How Long, How Long? When will 'we' ever learn? Re: startrib letter response to Liza's column on Minn. Greens

Carrol Cox cbcox at ilstu.edu
Sat Aug 3 08:59:42 PDT 2002


Steve, it is clear enough that it is hopeless to vote for the Green candidate in Minnesota -- but I do not see for the life of me how that translates into a reason for voting for Wellstone. Liza writes, "Progressives may be disappointed with Wellstone's recent enthusiasm for military spending." Disappointed! What issue in u.s. political life today is of greater importance than resisting the military program of the Carter - Reagan - Bush - Clinton - Bush administration? Remember the inaugural acts of that administration: (a) The deregulation of airlines and (b) the invasion of Afghanistan by the CIA. And Wellstone's support of that program is to be regarded as a minor detail!!!!!! Of what earthly use to _anyone_ is a Senator who does not give priority to attacking that program?

Let me answer that last question. A _Democratic_ Senator (with a 'liberal' reputation) who does not oppose that program is of immense use -- to the U.S. ruling class. You know, Steve, that progressive action in the United States depends on the growth of mass movements _outside the electoral arena_ -- and that in fact, any good things that happen _inside_ the electoral arena occur also as the result of such mass movements. (And even then, the "good" things are usually a bit suspect: e.g., the Wagner Act was not so much a victory for the CIO as a way of putting a ceiling on the victory it was winning on its own.) And you should also know that the primary function of the Democratic Party in the u.s. political scene is to bar the development of such mass movements. Every vote for the Democratic Party is a vote for the continuation of U.S. imperial crime.

I am attaching at the end of this post a post I recently sent to the psn list, on this very subject of the role of the DP in u.s. life.

Carrol

Steve Philion wrote:


> A letter from today's Minneapolis Star Tribune to Liza Featherstone's
> column critical of the Greens' candidate for senator Ed McGaa, who is
> running against incumbent Paul Wellstone and Republican Norm Coleman. I
> thought Liza's article was right on, a one hour program with McGaa on
> Minnesota Public Radio a month ago was enough to convince me he is the
> worst possible candidate for the party and enough to get me registered
> to vote for Wellstone. The response in the letter below is written by
> someone who really seemed to not have read Liza's criticisms very
> carefully. Much of her letter is just a defensive response and an
> attribution of positions to Liza that I think it's fair to say she
> didn't take in her opinion piece.

===============

Subject: Re: this was predictable

Date: Mon, 29 Jul 2002 10:16:18 -0500

From: Carrol Cox <cbcox at ilstu.edu>

To: "psn at csf.colorado.edu" <psn at csf.colorado.edu>

Timothy Mason wrote:
>
> Your constitution notwithstanding, the USA has a solid tradition of
> disregard for individual rights.

I want to take a round-about approach to this.

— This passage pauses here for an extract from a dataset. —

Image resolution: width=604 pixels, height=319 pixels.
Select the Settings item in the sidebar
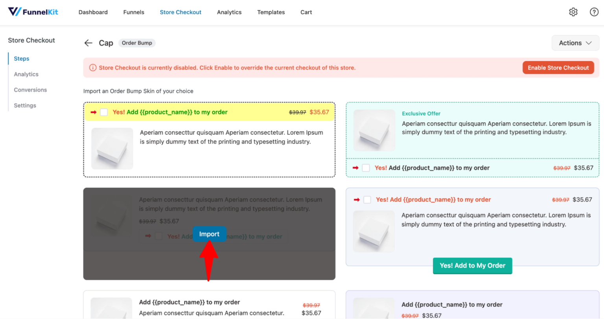tap(25, 105)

Imagine that in the late 1920s & early 1930s in Germany the left had campaigned furiously against the restoration of the Kaiser, and to avoid that horror had made alliances with the Nazis.

Imagine that in 1920 the left in Italy had focused all its attention on a military threat from the Papacy to reestablish its rule throughout Italy, and to avoid that danger had made an alliance with the Fascists.

Other mistakes (or just plain unavoidable working-class weakness) allowed fascism & National Socialism to triumpth at that time. But one of the problems of "learning from history" is that one always tends to prepare for the last war. Suppose that in 2002 leftists fear above all the threat of that ancient "ism" fascism, and to avoid that threat make alliances with the Democratic Party.

The threat in the United States is not "fascism" or anything that resembles fascism any more than Hitler resembled Louis XIV. The threat in the United States comes from the ordinary (that is extreme)repressive powers of the capitalist democracy. Who needs fascism when a "leftist" president can arrange for the passage of the Anti-Terrorism and Effective Death Penalty Act. Who needs fascism when increasingly for 50 years the NLRB has failed almost completely to control illegal firings of union supporters in companies large and small all over the U.S.

This is still the U.S. that tolerated (i.e., encouraged and defended)Jim Crow & lynching in the south for 70 years and in which extreme police brutality (torture) was laughingly referred to as "the third degree."

It is the U.S. in which a president, while masterminding the deaths of two to three million Vietnamese, could assert that if one wished to understand u.s. policy abroad all one needed to do was to examine u.s. policy at home.